Putting $d_i$ and $f$ into the thin-lens equation, and solving for the unknown object distance we have \begin{align*} \frac 1f&=\frac 1d_o+\frac 1d_i \\\\ \frac 1{-30}&=\frac{1}{d_o}+\frac{1}{-1/3 d_o}\\\\ \frac{1}{-30}&=\frac{1-3}{d_o} \end{align*} Rearranging the above expression, and solving for $d_o$ we have $d_o=60\,{\rm cm}$. Thus, the object should be 60 cm from the lens.
(c) Using the thin-lens equation again and solving for the unknown image distance, we get \begin{align*} \frac 1f&=\frac 1d_o+\frac 1d_i \\\\ \frac 1{-30}&=\frac{1}{60}+\frac{1}{d_i}\\\\\Rightarrow \frac{1}{d_i}&=\frac{1}{-30}-\frac{1}{60}\\\\&=\frac{-2-1}{60}\end{align*} Thus, $d_i=-20\,{\rm cm}$. The image distance is negative, as expected for a virtual image. Consequently, the image is formed on the same side as the object.
Recall that the image formed by a diverging lens is always virtual so, by convention, $d_i<0$.
A ray-tracing diagram for this arrangement is also drawn as follows:
Problem (4): An object is located 20 cm to the left of an unknown lens. Its image is also formed 12 cm on the same side as the object. (a) Find the focal length of the lens? (b) Is the lens converging or diverging? (c) Determine the magnification of the lens.
Solution: The object and image distances are $d_o=20\,{\rm cm}$ and $d_i=-12\,{\rm cm}$, respectively.
A minus sign was placed for the image distance, as the problem states that the image is formed on the same side of the lens as the object so, by convention, the image is virtual.
(a) Substituting the known values into the thin-lens equation, we have \begin{align*} \frac 1f&=\frac 1d_o+\frac 1d_i \\\\ \frac 1{f}&=\frac{1}{20}+\frac{1}{-12}\\\\&=\frac{1}{-20}-\frac{1}{-12}\\\\ \Rightarrow d_i&=-7.5\quad {\rm cm}\end{align*} Therefore, the focal length is 7.5 cm.
(b) Because the focal length was obtained negatively, the lens is a diverging or concave lens.
(c) How much an object is enlarged by a lens is called the magnification, whose formula is the negative of the ratio of the image distance to the object distance.

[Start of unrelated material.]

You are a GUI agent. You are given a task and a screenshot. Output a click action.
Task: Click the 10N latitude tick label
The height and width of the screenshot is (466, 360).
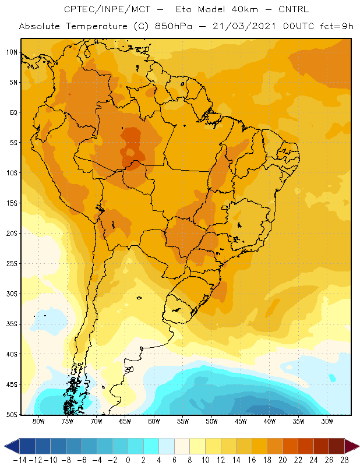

Therefore, we have \[M=-\frac{d_i}{d_o}=-\frac{-12}{20}=+0.6\] Positive magnification always indicates an upright image. Consequently, the image is formed smaller than the object, or precisely, 0.6 times the size of the object.
Overall, we pose a question about the diverging lens as follows:
Question: For a diverging or concave lens, what kind of images can be formed, and under what conditions can those images be formed?
Answer: in all of the problems above, we saw that
(i) A diverging lens can form only virtual images from a real object in front of it, regardless of the location of the object.
(ii) The images are smaller in size than the object.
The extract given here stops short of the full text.